When Is the Eid Al Adha Holidays in the UAE 2020? | ExpatWoman.com

When Is the Eid Al Adha Holidays in the UAE 2020?

This is when the Eid Al Adha holidays will fall in the UAE for the year 2020.

Posted on

22 July 2020

Last updated on 22 July 2020
Clarice Awa at ExpatWoman
by Clarice Awa
When Is the Eid Al Adha Holidays in the UAE 2020?

Wondering when will Eid Al Adha 2020 happen in the UAE? Here's when it will take place.

The Eid Al Adha holiday dates for this year were announced via the Federal Authority for Government Human Resources official Twitter page.

Employees in the public sector are in for a long weekend with four days off from Thursday 30th July to Sunday 2nd August, 2020. Work will resume on Monday, 3rd August.

SEE ALSO: A Complete Guide to Eid Al Adha in the UAE

Eid Al Adha, which is also known as the "Festival of Sacrifice", is the second of the two most important annual Islamic holidays celebrated by Muslims. It begins on the 10th day of Dhu Al Hijjah, which is the 12th and final month in the Islamic calendar.

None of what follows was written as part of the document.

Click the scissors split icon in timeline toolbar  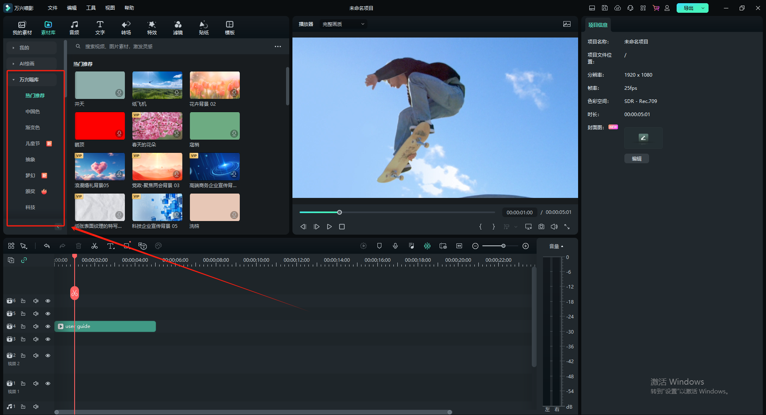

How will the Eid celebrations be like this year?

The Eid Al Adha holiday marks the date when the prophet Ibrahim was commanded by Allah to sacrifice his son, Ishmael, to show his devotion and obedience to God. It is a time when families, friends, and loved ones come together to celebrate, which is usually done over a meal.

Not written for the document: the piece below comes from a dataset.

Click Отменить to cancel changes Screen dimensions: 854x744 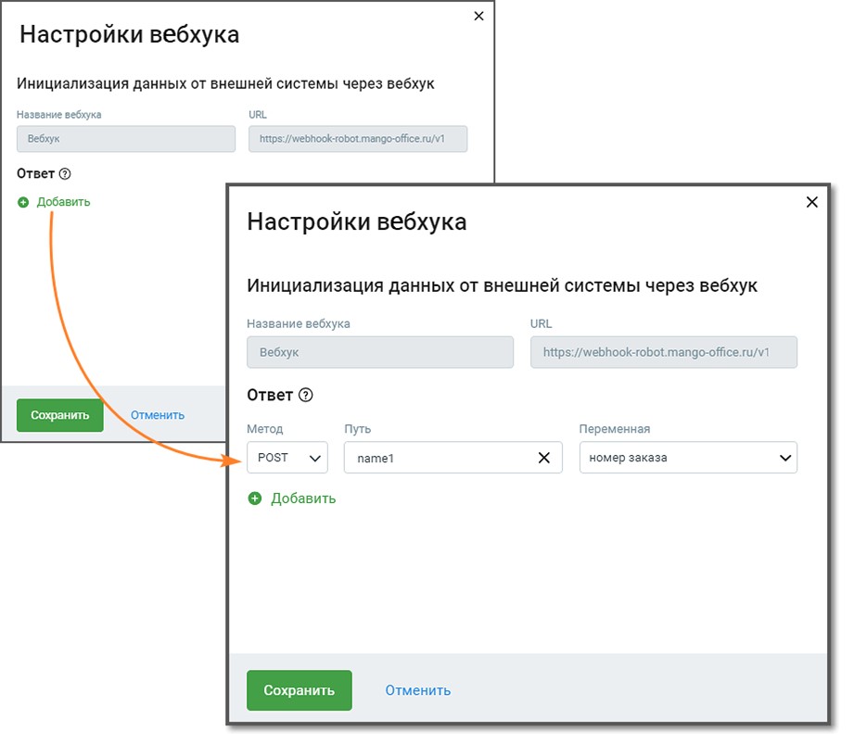tap(417, 689)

The Eid holidays typically begin with prayers offered at a mosque, and families have a goat or sheep butchered at an abattoir. The meat will then be shared between relatives and the underpriviledged.

Friends and families visit each other, wear new clothes, and give Eid money (or Eidieh) to children. Sweets are also served at Eid Al Adha gatherings.

Eid Al Adha during the outbreak

Due to the COVID-19 pandemic in the UAE, it's very likely that traditional Eid celebrations will be restricted to slow the spread of the virus.

In a previous announcement, UAE authorities have asked adults to transfer money to children using banking apps, and to avoid sharing food and holding large gatherings.

Places of worship in the UAE reopened to the public on July 1, but at a reduced capacity. It is still unclear if Eid prayers, which draws a large crowd, will be permitted. Just like Eid Al Fitr earlier this year, Muslims may instead be asked to hold prayers at home.

Latest report finds 305 new Coronavirus patients, one death, and 343 recoveries, bringing the UAE's total confirmed cases to 57,498.